In Britain, there are people from all lifestyles. We find the Irish people, Jews, immigrants from West Indies, Indians, Pakistanis or simply people who settled there in search of a better life. There are also communities of Chinese people, Africans, Greeks, Turkish, Cypriots, Italians, Spaniards, Americans and Australians.
All these communities gained legal rights with the passing of the Race Relation Act of 1976.
Because of the cohabitation of different cultures, there is a need to educate people to accept diversity and live in harmony.

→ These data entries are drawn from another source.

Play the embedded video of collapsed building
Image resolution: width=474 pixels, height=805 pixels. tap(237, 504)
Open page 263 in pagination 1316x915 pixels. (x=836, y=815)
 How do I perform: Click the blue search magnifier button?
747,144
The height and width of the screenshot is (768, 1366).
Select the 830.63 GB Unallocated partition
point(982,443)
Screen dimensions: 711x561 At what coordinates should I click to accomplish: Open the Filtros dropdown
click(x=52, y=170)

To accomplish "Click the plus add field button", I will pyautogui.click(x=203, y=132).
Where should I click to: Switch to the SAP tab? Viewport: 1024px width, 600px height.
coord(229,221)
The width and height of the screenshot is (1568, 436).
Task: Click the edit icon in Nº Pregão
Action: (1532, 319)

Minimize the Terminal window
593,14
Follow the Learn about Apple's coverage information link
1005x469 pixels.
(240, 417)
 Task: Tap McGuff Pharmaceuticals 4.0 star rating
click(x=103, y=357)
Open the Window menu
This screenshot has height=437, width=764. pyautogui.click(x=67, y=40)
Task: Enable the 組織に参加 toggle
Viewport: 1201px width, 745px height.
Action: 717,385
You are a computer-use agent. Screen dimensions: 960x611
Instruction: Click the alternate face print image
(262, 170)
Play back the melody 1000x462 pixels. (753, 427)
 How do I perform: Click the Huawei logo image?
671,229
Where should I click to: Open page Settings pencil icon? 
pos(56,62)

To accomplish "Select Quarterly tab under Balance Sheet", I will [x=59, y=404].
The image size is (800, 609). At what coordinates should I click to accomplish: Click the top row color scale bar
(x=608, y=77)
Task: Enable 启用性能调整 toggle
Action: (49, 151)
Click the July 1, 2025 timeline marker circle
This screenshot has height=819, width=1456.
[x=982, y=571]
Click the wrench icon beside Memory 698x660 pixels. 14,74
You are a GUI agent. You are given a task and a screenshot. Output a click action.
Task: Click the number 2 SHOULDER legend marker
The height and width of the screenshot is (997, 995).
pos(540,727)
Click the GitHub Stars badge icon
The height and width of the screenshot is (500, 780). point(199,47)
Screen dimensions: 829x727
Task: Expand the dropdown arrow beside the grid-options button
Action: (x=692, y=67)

The main aim of intercultural education is to overcome ethnocentrism and prejudice towards the ‘outsider’, the ‘foreigner’. And also, the aim is to make people aware of their prejudices and reflect upon how to eliminate them. This aim can be achieved at school, especially through the study of foreign languages, which promotes the acceptance of others through contacts abroad, correspondence, journeys, class exchanges between schools of different countries, etc.

By accepting different habits, traditions or customs, religions and skin colours, we will be able to solve racial conflicts. After all, intercultural education can be seen as enriching also for the individual.

UK's Multicultural Society

If you visit London today, you will not see only the traditional English people; you will see people of diverse origins and languages. The UK is a good example of a multicultural society in Western Europe.
The government has done a lot to promote diversity and to eliminate racial discrimination. But most foreigners living legally and working in the UK are not treated equally at workplaces as their Caucasian counterparts. Many foreigners across the UK still suffer from unfair and inferior treatments because of the color of their skin or simply because of their origin.
A young Cameroonian girl, Yolanda, who obtained her degree in electrical engineering in one of UK’s distinguished universities, said she was treated like a third class citizen when she applied for a job in a telecommunication company. During her job teacher, she was told she could only be offered the post of a cleaner. She felt she was discriminated against because the other job-applicant of Caucasian race was not offered the cleaning job. Apart from the above case, many refugees and asylum seekers do not enjoy equal opportunities. While those granted stay permit suffer from abject poverty, those held in detention centres suffer very inhumane treatments. Very recently, a 39-year-old Kenyan asylum seeker lost his life at Oakington Immigration Detention Centre after he was refused medical attention.